> STATED TASK 1:
According to the Azure Blob linked service setup, what does the hub name correspond to?

> READING PASSAGE:
Because we need a connection to a database and a Azure Blob, two Linked Services are required, one for each different type. Prior to completing this step, create an Azure Blob storage account by clicking on Add on All Resources. Create the second Linked service, like the first. Click on New data store then select Azure Storage. Using the template for an Azure Blob Storage linked services, I have modified it below adding the “hubName” as it is required


{
"name": "GingerAzureBSLinkedService01",
"properties": {
"description": "Test Azure Blob Storage Account for DF",
"hubName": "GingerDataFactoryTest_hub",
"type": "AzureStorage",
"typeProperties": {
"connectionString": "DefaultEndpointsProtocol=https;AccountName=gingerblobstorage01;AccountKey=**********"
}
}
}

The hub name is the name of your Data Factory resource you created earlier, and the name will be from you storage account. You will need to get the actual Account Key and replace it. Once the JSON is deployed, the value will appear as a line of asterisk again.

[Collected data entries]

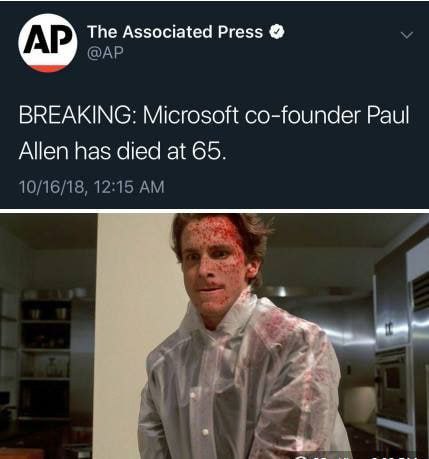Click the word Allen in the tweet
Screen dimensions: 429x459
tap(43, 151)
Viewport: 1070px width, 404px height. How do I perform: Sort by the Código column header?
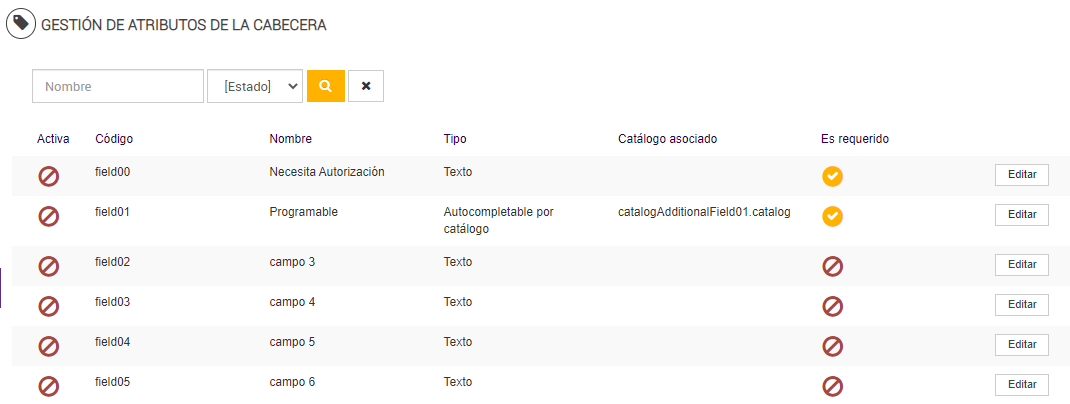114,139
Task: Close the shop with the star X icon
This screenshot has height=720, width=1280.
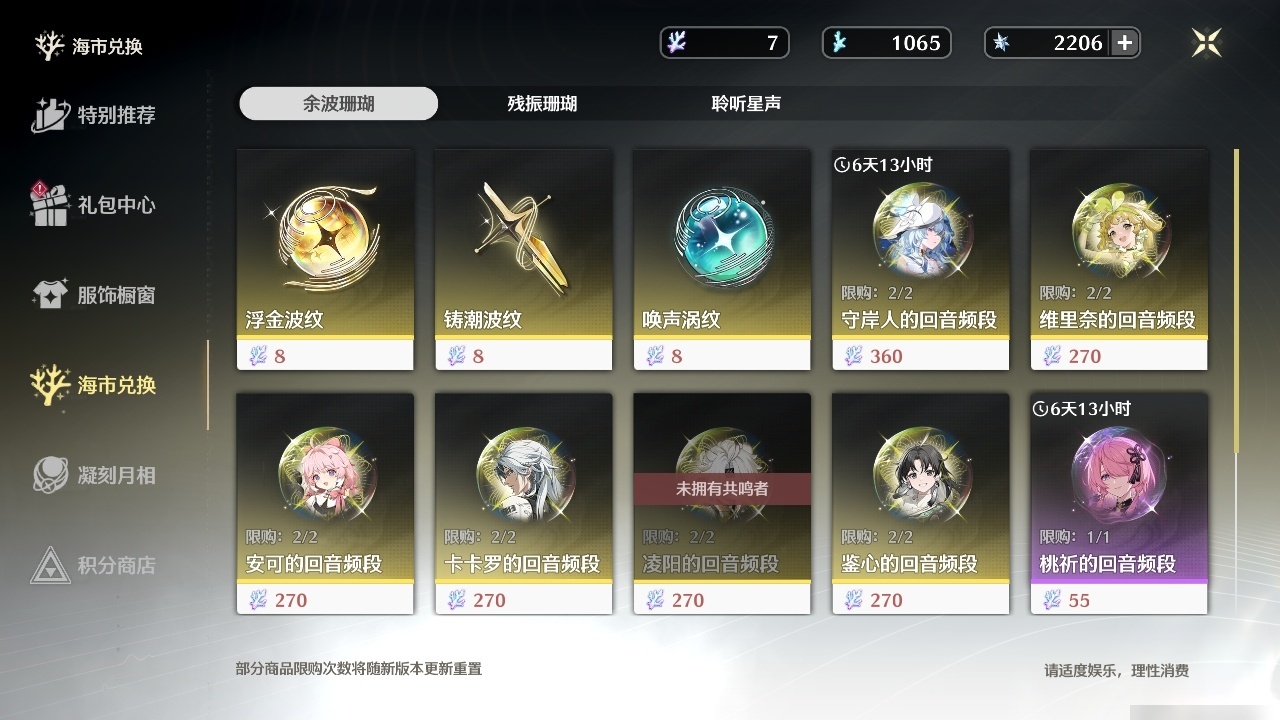Action: [1207, 42]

> STATED TASK 2:
Can you put each line of the listing into a JSON list of strings, one string per line, with blank lines skipped and the pictures left out?

> RESPONSE 1:
The hub name is the name of the Data Factory resource created earlier.

> RESPONSE 2:
[
  "Click the word Allen in the tweet",
  "Screen dimensions: 429x459",
  "tap(43, 151)",
  "Viewport: 1070px width, 404px height. How do I perform: Sort by the Código column header?",
  "114,139",
  "Task: Close the shop with the star X icon",
  "This screenshot has height=720, width=1280.",
  "Action: [1207, 42]"
]